Tice predicts U.S. equities will enter a bear market that may exceed the 15-year slump from 1965 to 1980. Moreover, he says if the Fed and Wall Street don't break their addiction to easy credit, the economy will eventually crash in a depression -- a condition marked by reduced purchasing power, unemployment and corporate failures.
The U.S. can't continue to inflate bubbles in stocks, real estate and other assets without crippling the financial system, Tice says.
``We've become a country of drunken sailors'' he says, snapping his fingers as he makes his point. ``If you spend, spend, spend, there are going to be consequences to that -- you can't borrow your way to prosperity.''
Even so, the turmoil has been good for Prudent Bear... Prudent Bear, which has $1.1 billion in assets, has returned 11 percent from June 30, 2007, to May 20, beating the 6 percent decline in the S&P 500.
AMR Corp.'s American Airlines, the world's largest carrier, said it will cut ``thousands'' of jobs as it slashes U.S. capacity and retires as many as 85 jets to blunt surging fuel prices and slowing demand.

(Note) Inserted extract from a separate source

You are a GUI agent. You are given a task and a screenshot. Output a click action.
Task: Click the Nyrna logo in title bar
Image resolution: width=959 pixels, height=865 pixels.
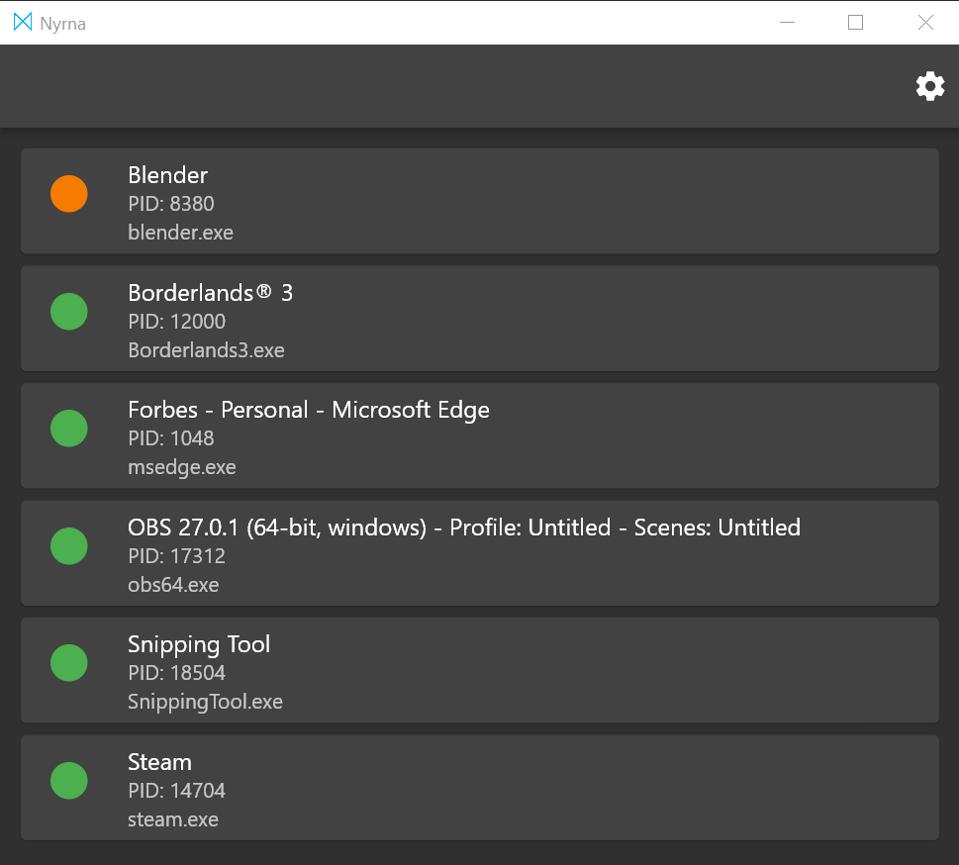22,22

AMR plunged the most since 2003 in New York trading, slicing its market value in half since the start of this year to $1.53 billion. The carrier also added a $15 fee to check one bag, the first in the U.S. with such a charge.
Chopping domestic seating by 12 percent ``is the right and necessary thing for American to do with oil at $130,'' said Doug Runte, managing director at RBS Greenwich Capital in Greenwich, Connecticut. The move will help American boost fares, he added.
High gas prices have driven a Warren County farmer and his sons to hitch a tractor rake to a pair of mules to gather hay from their fields. T.R. Raymond bought Dolly and Molly at the Dixon mule sale last year. Son Danny Raymond trained them and also modified the tractor rake so the mules could pull it.
T.R. Raymond says the mules are slower than a petroleum-powered tractor, but there are benefits.
"This fuel's so high, you can't afford it," he said. "We can feed these mules cheaper than we can buy fuel. That's the truth."
And Danny Raymond says he just likes using the mules around the farm.
"We've been using them quite a bit," he said.
Brother Robert Raymond added, "It's the way of the future."
(h/t, Caleb Stegall)
Again, we should recall Wendell Berry's question to a group of graduating college seniors last year:
"What more than you have so far learned will you need to know in order to live at home? (I don’t mean “home” as a house for sale.) If you decide, or if you are required by circumstances, to live all your life in one place, what will you need to know about it and about yourself? At present our economy and society are founded on the assumption that energy will always be unlimited and cheap; but what will you have to learn to live in a world in which energy is limited and expensive? What will you have to know – and know how to do – when your community can no longer be supplied by cheap transportation? Will you be satisfied to live in a world owned or controlled by a few great corporations? If not, would you consider the alternative: self-employment in a small local enterprise owned by you, offering honest goods or services to your neighbors and responsible stewardship to your community?
Even to ask such questions, let alone answer them, you will have to refuse certain assumptions that the proponents of STEM and the predestinarians of the global economy wish you to take for granted."
Our globalization free market predestinarians assume that the market always and forever giveth; what of the prospect that it taketh away?